Senate majority leader McConnell assures of orderly transition of power on January 20, 2021
Utah Senator Mitch McConnell, the majority senate leader and a Republican, said that regardless of the November presidential election result, there will be an orderly and peaceful transition of power on January 20. The statement came a day after President Donald Trump said in a White House news briefing that he would not commit to a peaceful power transfer after elections. He had said “We’ll have to see what happens.” President Trump said that he doesn’t trust the mail-in ballots casting a doubt on authenticity of elections and ballot system.
President Trump currently is lagging behind his presidential challenger Democratic nominee Joe Biden with just 40 days left for the election day, November 3. It is anticipated that this year more than usual Americans will be casting their votes through postal election system due to pandemic.
In the history of United States of America elections every losing presidential candidate has conceded peacefully and graciously. If President Trump goes against the tide should he lose the elections, it would send the country into unprecedented unchartered territory. Something that would put America’s democracy at stake. Joe Biden had earlier suggested that if required military is completely capable to remove Mr. Trump from the White House.
“The winner of the November 3rd election will be inaugurated on January 20th. There will be an orderly transition just as there has been every four years since 1792,” Senator Mitch McConnell tweeted on Thursday.
Senator Mitt Romney had a critical response on Wednesday to President Trump’s statement. He tweeted, “Fundamental to democracy is the peaceful transition of power; without that, there is Belarus. Any suggestion that a president might not respect this Constitutional guarantee is both unthinkable and unacceptable.”

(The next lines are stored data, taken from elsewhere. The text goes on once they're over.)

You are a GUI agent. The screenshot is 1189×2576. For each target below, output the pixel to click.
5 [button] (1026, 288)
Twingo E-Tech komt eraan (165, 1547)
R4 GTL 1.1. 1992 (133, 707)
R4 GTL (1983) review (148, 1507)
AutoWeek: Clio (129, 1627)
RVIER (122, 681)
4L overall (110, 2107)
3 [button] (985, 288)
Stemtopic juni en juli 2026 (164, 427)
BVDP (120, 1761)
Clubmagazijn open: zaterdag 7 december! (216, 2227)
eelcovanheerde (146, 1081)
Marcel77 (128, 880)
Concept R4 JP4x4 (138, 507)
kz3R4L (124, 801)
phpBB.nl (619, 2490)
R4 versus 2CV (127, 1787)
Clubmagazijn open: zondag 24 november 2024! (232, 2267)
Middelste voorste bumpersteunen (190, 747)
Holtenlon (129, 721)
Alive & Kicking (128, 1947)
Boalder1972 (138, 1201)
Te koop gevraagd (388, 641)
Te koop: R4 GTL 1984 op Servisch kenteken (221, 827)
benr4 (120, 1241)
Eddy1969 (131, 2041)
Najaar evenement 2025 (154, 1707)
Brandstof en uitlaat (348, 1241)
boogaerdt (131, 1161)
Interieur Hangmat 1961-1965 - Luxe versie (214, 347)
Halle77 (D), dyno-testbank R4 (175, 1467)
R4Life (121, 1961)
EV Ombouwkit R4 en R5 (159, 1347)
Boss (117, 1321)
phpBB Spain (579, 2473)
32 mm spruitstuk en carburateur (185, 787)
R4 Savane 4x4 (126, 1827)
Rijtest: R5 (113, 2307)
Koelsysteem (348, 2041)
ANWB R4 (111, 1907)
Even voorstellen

Trump’s desperate efforts to replace Supreme Court justice position vacant after demise of Ruth Bader Ginsburg are raising questions and suspicions of president’s willingness of accepting election results. GOP is going against the precedent which it had set in 2016 of not appointing a Supreme Court justice when Obama was in office, citing it to be an election year. Now that it is firm on moving forward with the appointment is controversial. Trump has also said that his interest in appointing his nominee for the post is majorly to have favors on his side if November results go against him and Supreme Court has to step in.